» **DESCRIPTION OF THE TASK**: Copy out exactly the lines below that run from the one holding "This screenshot has width=1000, height=1000." to the one holding "Task: Toggle Casillas", keeping both of those lines and no others.
*** THE INPUT ***
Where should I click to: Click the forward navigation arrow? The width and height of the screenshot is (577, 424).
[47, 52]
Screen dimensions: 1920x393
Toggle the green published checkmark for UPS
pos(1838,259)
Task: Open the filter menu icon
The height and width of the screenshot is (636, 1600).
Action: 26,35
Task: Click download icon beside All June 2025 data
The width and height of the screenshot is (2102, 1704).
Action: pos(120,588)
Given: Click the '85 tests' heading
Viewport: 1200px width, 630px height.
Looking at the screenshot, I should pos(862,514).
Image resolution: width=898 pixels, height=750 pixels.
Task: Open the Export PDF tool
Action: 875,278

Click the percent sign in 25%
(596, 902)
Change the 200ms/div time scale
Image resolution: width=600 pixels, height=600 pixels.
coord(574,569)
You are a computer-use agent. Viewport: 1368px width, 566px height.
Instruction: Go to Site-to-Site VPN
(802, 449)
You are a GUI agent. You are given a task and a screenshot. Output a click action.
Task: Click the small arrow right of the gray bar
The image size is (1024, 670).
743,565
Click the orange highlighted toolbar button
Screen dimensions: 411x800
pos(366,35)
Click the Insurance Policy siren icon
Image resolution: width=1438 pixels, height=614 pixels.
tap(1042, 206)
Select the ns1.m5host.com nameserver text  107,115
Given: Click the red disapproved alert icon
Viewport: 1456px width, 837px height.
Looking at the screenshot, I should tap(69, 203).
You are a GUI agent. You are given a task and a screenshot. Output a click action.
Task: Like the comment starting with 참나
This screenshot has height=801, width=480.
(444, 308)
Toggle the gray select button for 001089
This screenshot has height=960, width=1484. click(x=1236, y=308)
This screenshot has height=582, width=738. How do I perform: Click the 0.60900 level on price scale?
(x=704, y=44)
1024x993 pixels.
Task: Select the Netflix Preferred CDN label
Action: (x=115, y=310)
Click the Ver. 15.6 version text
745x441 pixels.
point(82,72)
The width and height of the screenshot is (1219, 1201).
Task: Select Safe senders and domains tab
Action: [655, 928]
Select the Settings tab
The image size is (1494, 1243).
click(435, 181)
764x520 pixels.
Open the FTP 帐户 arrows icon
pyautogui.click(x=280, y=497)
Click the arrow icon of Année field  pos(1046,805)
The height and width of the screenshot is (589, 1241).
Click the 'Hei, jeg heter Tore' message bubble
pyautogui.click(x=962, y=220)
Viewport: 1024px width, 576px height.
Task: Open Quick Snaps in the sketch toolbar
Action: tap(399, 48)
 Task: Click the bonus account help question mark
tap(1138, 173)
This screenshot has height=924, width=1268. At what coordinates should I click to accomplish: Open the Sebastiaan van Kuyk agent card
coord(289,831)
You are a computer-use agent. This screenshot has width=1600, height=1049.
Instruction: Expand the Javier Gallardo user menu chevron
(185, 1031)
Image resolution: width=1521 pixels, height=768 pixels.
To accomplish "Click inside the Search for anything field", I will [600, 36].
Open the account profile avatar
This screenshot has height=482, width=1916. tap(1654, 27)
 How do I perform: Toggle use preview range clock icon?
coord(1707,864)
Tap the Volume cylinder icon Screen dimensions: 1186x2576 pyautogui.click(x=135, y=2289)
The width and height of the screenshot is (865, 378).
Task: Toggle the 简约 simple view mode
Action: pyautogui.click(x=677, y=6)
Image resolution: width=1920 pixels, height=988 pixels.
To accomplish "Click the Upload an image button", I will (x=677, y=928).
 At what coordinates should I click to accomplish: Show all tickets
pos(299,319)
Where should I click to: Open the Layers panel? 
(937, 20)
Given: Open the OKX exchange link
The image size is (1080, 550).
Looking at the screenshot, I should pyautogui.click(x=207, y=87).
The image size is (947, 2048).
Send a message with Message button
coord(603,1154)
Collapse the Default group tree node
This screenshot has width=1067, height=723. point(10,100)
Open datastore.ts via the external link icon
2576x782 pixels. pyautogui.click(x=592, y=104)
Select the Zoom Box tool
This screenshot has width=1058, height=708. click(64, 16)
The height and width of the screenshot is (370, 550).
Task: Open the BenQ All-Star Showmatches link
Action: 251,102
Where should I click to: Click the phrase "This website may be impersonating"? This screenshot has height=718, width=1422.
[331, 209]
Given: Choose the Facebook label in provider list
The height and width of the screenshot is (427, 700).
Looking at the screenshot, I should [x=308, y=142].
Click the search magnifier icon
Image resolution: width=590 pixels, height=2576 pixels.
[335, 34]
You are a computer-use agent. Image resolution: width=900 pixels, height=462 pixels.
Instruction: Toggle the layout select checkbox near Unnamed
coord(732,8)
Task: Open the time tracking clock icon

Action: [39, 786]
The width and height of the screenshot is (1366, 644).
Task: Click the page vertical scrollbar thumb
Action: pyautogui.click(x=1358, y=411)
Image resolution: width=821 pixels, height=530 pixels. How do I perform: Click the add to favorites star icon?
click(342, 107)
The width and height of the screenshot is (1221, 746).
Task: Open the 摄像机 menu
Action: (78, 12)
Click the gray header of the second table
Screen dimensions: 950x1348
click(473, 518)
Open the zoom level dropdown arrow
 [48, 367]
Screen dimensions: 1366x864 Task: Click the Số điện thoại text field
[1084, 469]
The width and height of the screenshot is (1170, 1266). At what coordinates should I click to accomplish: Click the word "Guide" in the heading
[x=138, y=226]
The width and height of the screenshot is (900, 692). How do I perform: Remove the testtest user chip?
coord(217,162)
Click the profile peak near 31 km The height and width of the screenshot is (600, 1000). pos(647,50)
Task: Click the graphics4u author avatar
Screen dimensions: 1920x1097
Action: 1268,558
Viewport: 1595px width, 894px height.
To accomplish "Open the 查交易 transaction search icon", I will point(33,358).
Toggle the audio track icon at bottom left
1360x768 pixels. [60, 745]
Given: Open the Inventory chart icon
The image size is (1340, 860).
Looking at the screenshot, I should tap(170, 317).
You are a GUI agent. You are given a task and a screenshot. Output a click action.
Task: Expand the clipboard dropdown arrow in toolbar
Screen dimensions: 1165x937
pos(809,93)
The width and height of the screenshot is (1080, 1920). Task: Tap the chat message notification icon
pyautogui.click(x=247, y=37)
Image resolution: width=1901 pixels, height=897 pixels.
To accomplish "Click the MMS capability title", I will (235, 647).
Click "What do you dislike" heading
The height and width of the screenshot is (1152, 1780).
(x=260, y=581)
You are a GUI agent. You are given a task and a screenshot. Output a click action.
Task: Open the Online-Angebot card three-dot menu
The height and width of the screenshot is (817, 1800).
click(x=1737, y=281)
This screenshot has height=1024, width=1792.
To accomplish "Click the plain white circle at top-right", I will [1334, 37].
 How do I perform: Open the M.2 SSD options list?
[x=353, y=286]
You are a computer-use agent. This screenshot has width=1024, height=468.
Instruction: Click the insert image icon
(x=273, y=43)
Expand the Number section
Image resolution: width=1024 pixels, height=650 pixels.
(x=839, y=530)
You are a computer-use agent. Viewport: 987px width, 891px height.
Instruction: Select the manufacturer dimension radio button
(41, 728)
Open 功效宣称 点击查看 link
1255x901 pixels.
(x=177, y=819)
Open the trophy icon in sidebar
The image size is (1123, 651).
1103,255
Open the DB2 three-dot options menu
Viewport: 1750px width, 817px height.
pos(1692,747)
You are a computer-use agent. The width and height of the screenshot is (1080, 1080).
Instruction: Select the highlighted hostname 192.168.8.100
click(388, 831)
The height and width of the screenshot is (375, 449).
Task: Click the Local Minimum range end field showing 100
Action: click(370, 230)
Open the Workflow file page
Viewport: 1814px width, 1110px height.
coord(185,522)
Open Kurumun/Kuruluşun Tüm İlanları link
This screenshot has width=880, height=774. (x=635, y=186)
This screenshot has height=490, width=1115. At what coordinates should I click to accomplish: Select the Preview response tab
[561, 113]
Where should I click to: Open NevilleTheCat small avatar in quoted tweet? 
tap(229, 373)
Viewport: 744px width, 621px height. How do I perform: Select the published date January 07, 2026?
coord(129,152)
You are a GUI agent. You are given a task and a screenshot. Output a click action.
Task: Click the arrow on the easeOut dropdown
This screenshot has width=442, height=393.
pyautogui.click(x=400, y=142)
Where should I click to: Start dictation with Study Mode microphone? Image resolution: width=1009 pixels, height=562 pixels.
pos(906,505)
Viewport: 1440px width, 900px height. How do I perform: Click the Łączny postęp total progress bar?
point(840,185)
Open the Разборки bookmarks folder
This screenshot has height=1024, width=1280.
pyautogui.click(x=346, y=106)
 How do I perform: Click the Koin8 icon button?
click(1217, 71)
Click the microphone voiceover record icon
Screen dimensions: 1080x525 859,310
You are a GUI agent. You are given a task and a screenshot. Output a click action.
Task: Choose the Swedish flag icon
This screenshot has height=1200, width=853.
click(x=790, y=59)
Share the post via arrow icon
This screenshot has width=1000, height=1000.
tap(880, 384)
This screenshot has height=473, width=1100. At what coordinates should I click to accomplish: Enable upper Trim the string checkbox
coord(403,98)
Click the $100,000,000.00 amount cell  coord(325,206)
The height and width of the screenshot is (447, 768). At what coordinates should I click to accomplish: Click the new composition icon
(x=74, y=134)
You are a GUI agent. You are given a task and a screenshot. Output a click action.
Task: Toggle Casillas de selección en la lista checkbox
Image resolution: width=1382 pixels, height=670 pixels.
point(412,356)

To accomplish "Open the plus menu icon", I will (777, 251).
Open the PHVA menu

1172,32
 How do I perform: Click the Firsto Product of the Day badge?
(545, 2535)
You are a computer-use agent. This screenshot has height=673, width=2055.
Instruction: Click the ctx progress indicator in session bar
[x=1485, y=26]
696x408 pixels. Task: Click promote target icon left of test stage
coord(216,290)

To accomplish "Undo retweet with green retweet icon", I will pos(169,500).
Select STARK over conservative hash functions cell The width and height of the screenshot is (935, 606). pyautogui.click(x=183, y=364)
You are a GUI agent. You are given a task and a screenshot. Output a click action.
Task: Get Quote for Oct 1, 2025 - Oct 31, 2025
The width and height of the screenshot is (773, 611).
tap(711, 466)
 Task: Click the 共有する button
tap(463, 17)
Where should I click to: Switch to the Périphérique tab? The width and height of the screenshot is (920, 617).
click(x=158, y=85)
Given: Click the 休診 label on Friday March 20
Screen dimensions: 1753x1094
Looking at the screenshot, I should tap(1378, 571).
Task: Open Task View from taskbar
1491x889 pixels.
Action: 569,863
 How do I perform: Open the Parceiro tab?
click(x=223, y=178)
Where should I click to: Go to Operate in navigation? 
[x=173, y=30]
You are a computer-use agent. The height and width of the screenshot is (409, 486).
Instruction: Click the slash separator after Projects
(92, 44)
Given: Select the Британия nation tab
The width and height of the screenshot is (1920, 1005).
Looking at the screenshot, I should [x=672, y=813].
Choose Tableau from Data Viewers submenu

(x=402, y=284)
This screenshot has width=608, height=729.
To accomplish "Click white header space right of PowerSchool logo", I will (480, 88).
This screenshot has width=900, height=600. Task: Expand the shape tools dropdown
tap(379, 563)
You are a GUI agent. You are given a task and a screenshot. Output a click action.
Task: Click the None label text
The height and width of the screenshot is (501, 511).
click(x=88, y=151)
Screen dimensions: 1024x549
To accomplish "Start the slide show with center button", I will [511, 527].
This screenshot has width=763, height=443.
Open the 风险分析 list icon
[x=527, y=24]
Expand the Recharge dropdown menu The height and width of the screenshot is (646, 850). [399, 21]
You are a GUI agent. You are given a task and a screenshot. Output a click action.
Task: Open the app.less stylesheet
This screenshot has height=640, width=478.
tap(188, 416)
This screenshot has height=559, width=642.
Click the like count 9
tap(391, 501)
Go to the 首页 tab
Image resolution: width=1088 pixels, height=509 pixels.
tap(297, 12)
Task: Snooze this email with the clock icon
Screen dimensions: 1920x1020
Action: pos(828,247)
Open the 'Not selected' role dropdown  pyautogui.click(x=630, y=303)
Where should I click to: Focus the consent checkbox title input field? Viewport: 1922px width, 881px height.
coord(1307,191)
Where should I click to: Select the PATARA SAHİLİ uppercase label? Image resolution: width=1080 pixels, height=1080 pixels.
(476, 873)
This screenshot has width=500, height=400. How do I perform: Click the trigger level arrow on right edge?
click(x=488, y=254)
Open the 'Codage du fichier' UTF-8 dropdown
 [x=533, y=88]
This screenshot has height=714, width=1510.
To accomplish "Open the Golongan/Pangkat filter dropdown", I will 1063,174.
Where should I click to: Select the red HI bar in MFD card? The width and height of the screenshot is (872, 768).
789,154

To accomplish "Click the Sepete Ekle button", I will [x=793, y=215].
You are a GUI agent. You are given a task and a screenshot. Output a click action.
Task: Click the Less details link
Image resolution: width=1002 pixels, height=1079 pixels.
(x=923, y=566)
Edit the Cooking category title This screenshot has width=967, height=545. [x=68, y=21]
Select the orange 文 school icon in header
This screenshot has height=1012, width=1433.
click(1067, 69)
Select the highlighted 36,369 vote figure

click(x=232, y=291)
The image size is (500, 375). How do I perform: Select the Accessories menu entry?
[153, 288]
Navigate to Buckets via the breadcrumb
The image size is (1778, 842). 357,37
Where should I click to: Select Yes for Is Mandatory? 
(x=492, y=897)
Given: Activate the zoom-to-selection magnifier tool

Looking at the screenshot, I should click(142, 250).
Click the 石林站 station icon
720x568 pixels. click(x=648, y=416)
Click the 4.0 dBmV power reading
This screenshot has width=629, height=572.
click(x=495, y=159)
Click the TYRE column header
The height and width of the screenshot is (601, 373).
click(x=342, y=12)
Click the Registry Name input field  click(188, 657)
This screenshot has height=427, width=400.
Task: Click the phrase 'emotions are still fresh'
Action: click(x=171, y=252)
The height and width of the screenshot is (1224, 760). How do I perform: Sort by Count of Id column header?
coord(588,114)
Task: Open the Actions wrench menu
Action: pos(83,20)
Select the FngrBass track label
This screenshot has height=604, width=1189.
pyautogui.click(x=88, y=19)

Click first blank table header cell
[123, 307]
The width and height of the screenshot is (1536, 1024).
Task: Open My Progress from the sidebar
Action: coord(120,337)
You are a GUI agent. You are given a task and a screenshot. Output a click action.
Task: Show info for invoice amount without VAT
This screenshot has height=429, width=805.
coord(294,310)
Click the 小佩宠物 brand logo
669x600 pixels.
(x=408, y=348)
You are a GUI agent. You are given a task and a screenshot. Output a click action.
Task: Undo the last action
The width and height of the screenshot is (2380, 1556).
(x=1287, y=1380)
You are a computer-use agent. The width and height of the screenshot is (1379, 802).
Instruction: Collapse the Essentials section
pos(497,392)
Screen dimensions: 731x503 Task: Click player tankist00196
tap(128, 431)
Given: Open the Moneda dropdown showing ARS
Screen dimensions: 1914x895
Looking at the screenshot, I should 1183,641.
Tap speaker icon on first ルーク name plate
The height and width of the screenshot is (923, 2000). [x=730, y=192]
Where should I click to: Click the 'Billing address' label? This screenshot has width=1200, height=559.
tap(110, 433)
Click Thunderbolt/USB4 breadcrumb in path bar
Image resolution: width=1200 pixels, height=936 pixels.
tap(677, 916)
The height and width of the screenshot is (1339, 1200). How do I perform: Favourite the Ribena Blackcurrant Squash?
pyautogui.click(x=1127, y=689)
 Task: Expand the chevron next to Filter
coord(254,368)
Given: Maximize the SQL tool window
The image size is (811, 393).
*** End of THE INPUT ***
» **ANSWER TO THIS PROBLEM**:
This screenshot has width=1000, height=1000.
tap(880, 384)
This screenshot has height=473, width=1100. At what coordinates should I click to accomplish: Enable upper Trim the string checkbox
coord(403,98)
Click the $100,000,000.00 amount cell  coord(325,206)
The height and width of the screenshot is (447, 768). At what coordinates should I click to accomplish: Click the new composition icon
(x=74, y=134)
You are a GUI agent. You are given a task and a screenshot. Output a click action.
Task: Toggle Casillas de selección en la lista checkbox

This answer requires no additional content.